The XXIIId, or ROYAL WELCH FUSILEERS had;
In the center of their colours, the device of the Prince of Wales, viz.
Three feathers issueing out of the Prince's coronet. In the three corners of
the second colour, the badges of Edward the Black Prince, viz. rising sun,
red dragon, and the three feathers in the coronet. Motto, Ich dien.
The 23rd was first raised at Ludlow, in the Welsh Marches, in 1689
under Lord Herbert and was known as Herbert's Regiment of Foot.
Serving under King William III during the 'Glorious Revolution', the
regiment saw action, first, at the battle of the Boyne in July of 1690, and since
that date, has been in continuous service to the Crown in almost every campaign
involving the British Army. The Regiment fought with distinction in Marlborough's
battles from Blenheim in 1704 to Malplaquet in 1709. In 1714, the regiment came
to be known as The Prince of Wales' Own Royal Welch Fusileers. During the
time of King George’s War, the Royal Welch Fusileers participated in the
battles of Dettingen in June 1743 and Fontenoy in May of 1745.
The Royal Welch Fusileers were ranked as the 23rd Foot in 1747 and
became the 23rd Regiment of Foot, or Royal Welsh Fuziliers in 1751.
In 1759, the 23rd Foot was one of the six British infantry
regiments that defeated the French cavalry at Minden.
The 23rd Regiment of Foot arrived in New York in June of 1773
and were moved to Boston under the command of General Gage in 1774.
In April of 1775, the regiment took part in the Battles of Lexington and Concord.
On June 16, 1775, the Grenadier and Light Infantry companies of the 23rd
participated in the Battle of Bunker Hill. In 1776, during the battles for New York,
the regiment saw action at Long Island, Brooklyn Heights, Harlem Heights, White
Plains, and the capture of Fort Washington. In 1777, the regiment took part in the
battles of Brandywine Creek, Germantown, and the capture of Philadelphia.

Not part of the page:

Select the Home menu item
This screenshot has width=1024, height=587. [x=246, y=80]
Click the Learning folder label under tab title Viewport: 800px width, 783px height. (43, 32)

During the late summer and early fall of 1778, the Royal Welch Fusiliers served
as marines aboard the fleet during several engagements with the French fleet.
Towards the end of that year, they were sent south, arriving in Charleston.
South Carolina in early 1780, participating in the siege of the city, and later
that year taking part in the Battle of Camden on August 16th. Working their
way back north, the 23rd participated in the Battle of Guilford Court House
on March 15, 1781. The regiment was present during the Siege of Yorktown
and the British surrender which followed on October 19th, 1781. During the
siege; however, the Royal Welch Fusiliers held their redoubt against
overwhelming odds, and gained the respect of the American Army.
This redoubt exists today at the Yorktown Battlefield National Park;
named the Fusilier's Redoubt, in honor of the 23rd Regiment of Foot.
"The Royal Welch Fusiliers in America commemorate the service of the
23rd Regiment of Foot during the American Revolution. Fighting in nearly
every major campaign (except Burgoyne's) from Lexington and Concord in 1775,
through Yorktown in 1781, the 23rd Foot was one of the premier regiments
of the Crown Forces in North America. Membership is open to all persons,
and members are located in New York, New Jersey, Connecticut, Massachusetts,
Maryland, Virginia, North Carolina, South Carolina, Georgia, Florida, Michigain,
Indiana, Ohio, Pennsylvania, Mississippi, New Hampshire, and California.
The recreated regiment participates in events from Florida to New Hampshire,
as well as in California, Canada, England and Wales. The recreated 23rd
Regiment of Foot, Royal Welch Fusiliers in America is proud to
be the official American battalion of the Royal Welch Fusiliers."
Courtesy of Jack Pritchard of the re-created 23rd Reg t of Foot.
The same badge of the three feathers, and motto, Ich dien, on the
drums, and bells of arms. Rank of the regiment underneath.